Since developing country governments are unable to collect adequate revenues, they are unable to allocate adequate resources for social security and other development spending. As a consequence, development aid and out-of-pocket expenditures for health and education fill the gap. Interestingly, if public and out-of-pocket expenditures in developing countries are added up, then the overall expenditure in these countries is also close to the benchmark of 5%.
Global experience tells us is that in most countries whether developed or developing, total healthcare spending is more than 5% of GDP. But to have good health outcomes public spending on health should be close to 5% of GDP. That is, if a country spends 6% of GDP on healthcare and of that 5% is out-of –pocket, then health outcomes are going to be poor.
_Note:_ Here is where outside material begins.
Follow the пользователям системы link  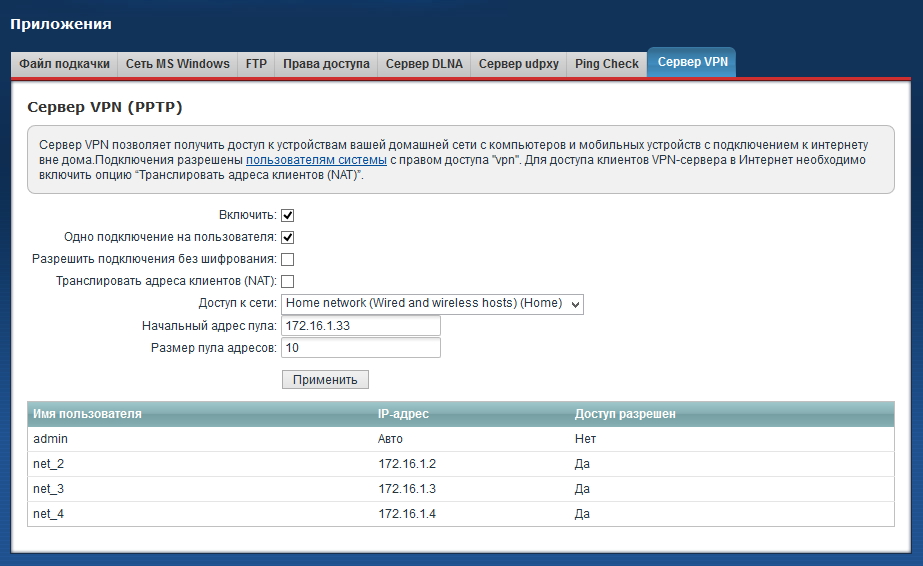point(316,160)
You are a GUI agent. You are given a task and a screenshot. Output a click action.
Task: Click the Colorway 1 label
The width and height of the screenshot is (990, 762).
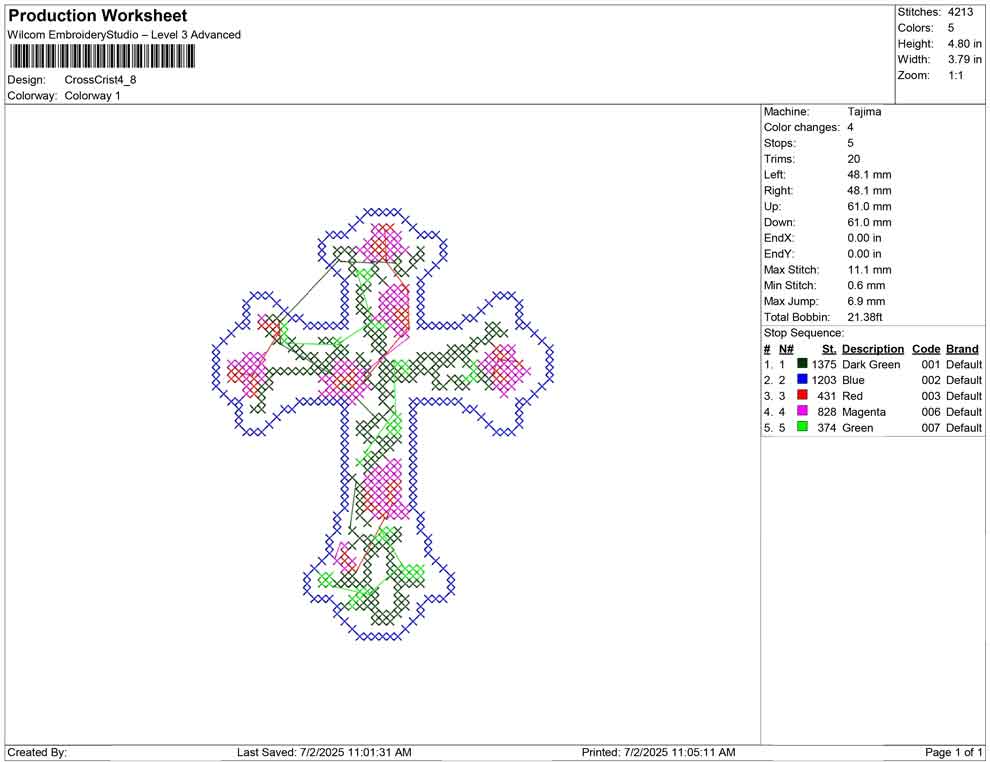pos(92,96)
But if the spending pattern is in favour of public financing, then the health outcomes become more favourable. That is because market framework and healthcare financing is more prone to huge market failures.
In the last decade we have seen such transition towards larger public financing in countries like Brazil, Mexico, Venezuela, South Korea, Malaysia, Thailand etc. and their health outcomes have certainly improved significantly. We have also seen that when there is compression of budgets in developed countries and public health allocations get affected, health outcomes are also negatively impacted – Greece, Spain, Italy are recent examples.
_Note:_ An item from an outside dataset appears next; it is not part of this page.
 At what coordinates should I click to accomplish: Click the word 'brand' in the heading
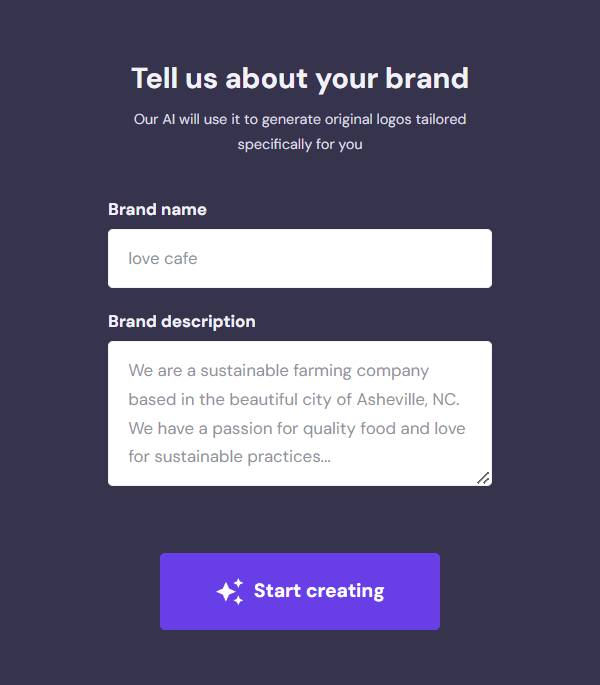coord(427,78)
Some countries have even shown that it is possible to achieve good health outcomes with public budget allocations of less than 5% of GDP. Sri Lanka, a low-income country, has demonstrated success with around 2.5% of GDP for many years. Thailand, also a lower middle-income country, has recently progressed towards universal access to healthcare by doubling its public spending from 1.5% of GDP to 3% of GDP in 5 years. India has recently benchmarked 3% of GDP for healthcare through public budgets as a target to be achieved in the next five years from its present less than 1% of GDP so that it can emulate the success of Thailand.
Thailand upgraded rural infrastructure and medical graduates were made to adhere to a compulsory requirement of 3 years of public service in rural areas before they were given a license to practice or allowed to pursue a post-graduate degree. For higher levels of care regulated contracts with the private sector were negotiated. In contrast the US government spends over 5% of GDP on health and citizens spend another 8% of GDP via private health insurance or out-of-pocket payments. Yet health outcomes of the US are one of the worst amongst the developed countries.
Global benchmarks for social sector spending like health and education are important guidelines to strive towards but are not adequate in themselves. They have to go hand in hand with appropriate financing and delivery mechanisms which are organized, collectivized and regulated to achieve economies of scale.